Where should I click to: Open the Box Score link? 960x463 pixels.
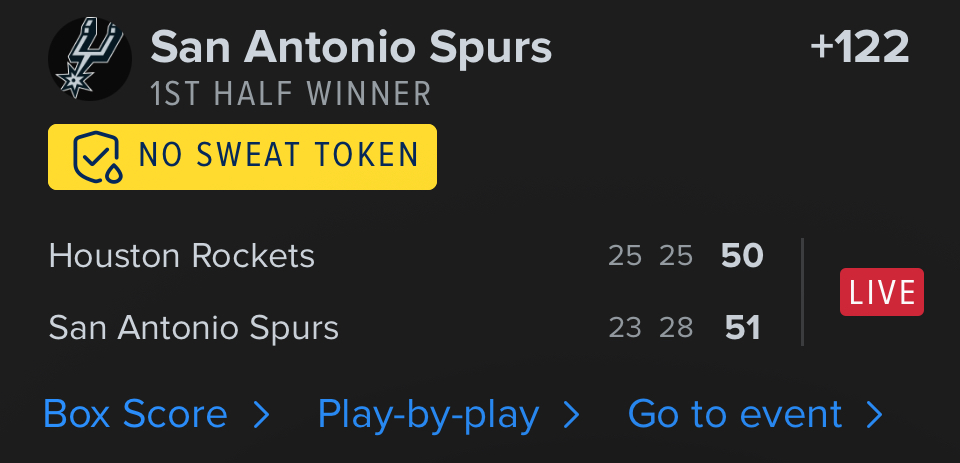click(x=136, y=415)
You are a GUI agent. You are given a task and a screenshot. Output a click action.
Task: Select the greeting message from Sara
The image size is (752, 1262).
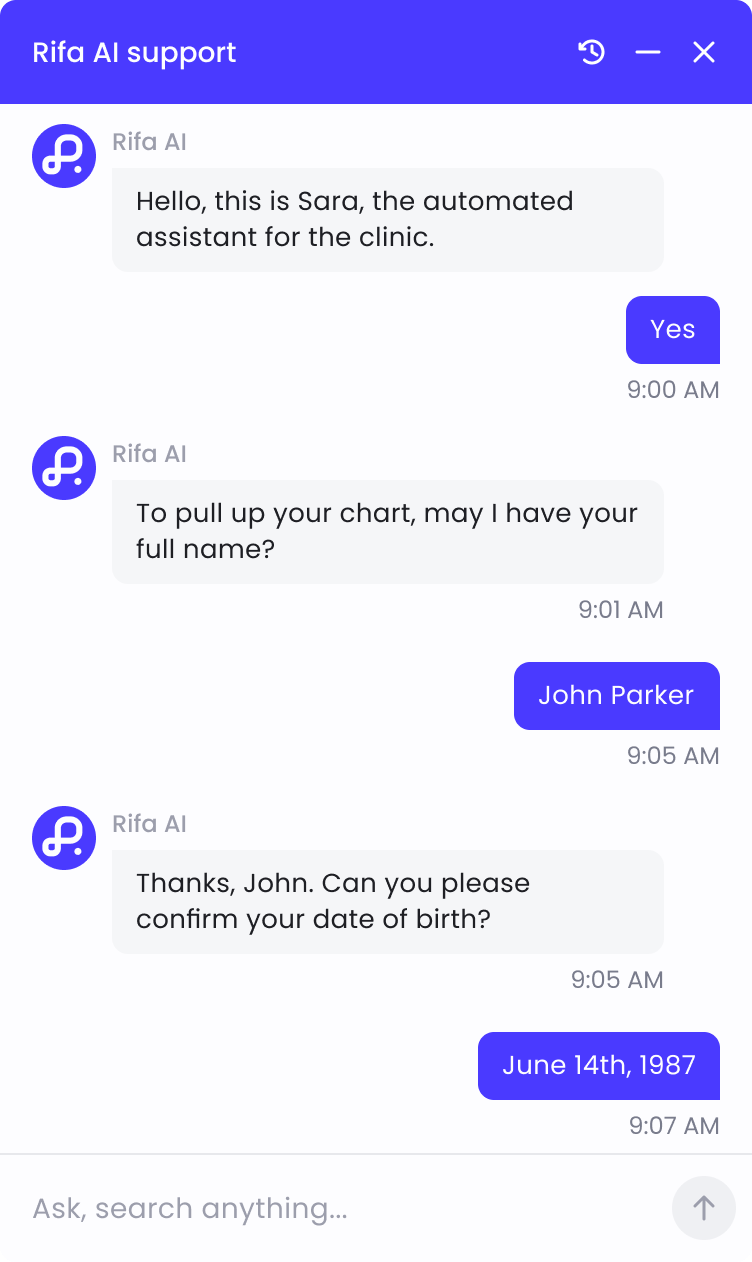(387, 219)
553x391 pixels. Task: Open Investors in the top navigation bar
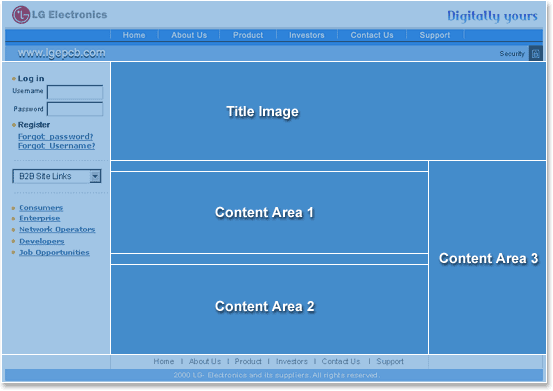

· · · · ·

**What you should do**
Print, without pictures, exactly the lines from the one containing "You are a GUI" through the final line of the records above.

**Finished exercise**
You are a GUI agent. You are given a task and a screenshot. Output a click action.
Task: Select the greeting message from Sara
The image size is (752, 1262).
(387, 219)
553x391 pixels. Task: Open Investors in the top navigation bar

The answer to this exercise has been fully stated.